De su larga etapa como jefe de misión en Lima y en la Santa Sede quedaron testimonios señeros de un estilo diplomático moderno, eficaz, puntual, cuidadoso, que supo imprimir a su labor. También tuvo siempre el entendimiento profundo de lo que era un equipo conjuntado, un espíritu de colaboración apoyado en la lealtad crítica. El Castiella embajador creó escuela con su manera de servir al Estado. El Castiella ministro dio otra dimensión al compromiso de la defensa y protección de los intereses de España en el mundo, con ángulos y perspectivas de anchurosa visión. Tuvo un certero instinto de los problemas múltiples de nuestro destino como pueblo, en un mundo hostil y a la vez cambiante. Hizo milagros cuando la rígida estructura de un Estado autoritario no le permitía la flexibilidad necesaria para servir con eficacia el interés del país. Adivinó a lo que la corriente descolonizadora nos obligaba tanto en Guinea como en el Sahara, sin que su razonable criterio fuera escuchado por la pasión de. los bloqueos inmovilistas. Inició la aproximación formal a la Comunidad Europea en 1962, aun a riesgo de conocer los límites indispensables que era preciso alcanzar en las cotas de la democratización interior para que la iniciativa fuera rentable.

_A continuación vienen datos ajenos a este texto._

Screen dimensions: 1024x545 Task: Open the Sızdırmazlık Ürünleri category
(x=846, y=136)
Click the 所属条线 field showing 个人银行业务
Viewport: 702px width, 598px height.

Y, cuando llegó la hora de la renegociación con Estados Unidos de los acuerdos de 1953, mantuvo con su firmeza que algunos juzgaron tenacidad exagerada, pero que muchos otros entendieron como entereza patriótica, un largo forcejeo que se perdió en las intrigas de las recámaras del poder.
Su gran batalla fue la recuperación de la soberanía de Gibraltar para España. Pelea descomunal que consumió los mejores años de su vitalidad física e intelectual y que resultó un logro plenario de lucidez jurídica, de rigor dialéctico, de valor argumental en el máximo foro internacional de las Naciones Unidas. Allí ha quedado admitida para siempre la validez de la tesis española.
Fernando Castiella era un español señero, monumental. Tenía alma de niño, timidez patológica, amistad fidelísima, lealtades inconmovibles, Gustaba de la vida y de las delicias del paladar como buen vasco. Pero era también enormemente sensible a los matices del espíritu. Su biblioteca, extensa y selecta, está plagada de notas al margen en el seno de los volúmenes manejados una y otra vez por su infinita curiosidad intelectual. Era un creyente profundo y severo consigo mismo, pero no exhibía su piedad, sino que la conservaba en el recato de la interioridad. Su batalla por la implantación de la libertad religiosa en España, que tantos disgustos lé acarreó, fue, por ello mismo, más meritoria y de mayor autoridad en su protagonismo.
España tiene contraída una deuda de gratitud con este hijo suyo que con tanto denuedo la sirvió ante los demás pueblos. Los hombres de mañana podrán evocar su recuerdo con estas simples palabras: fue un gran español.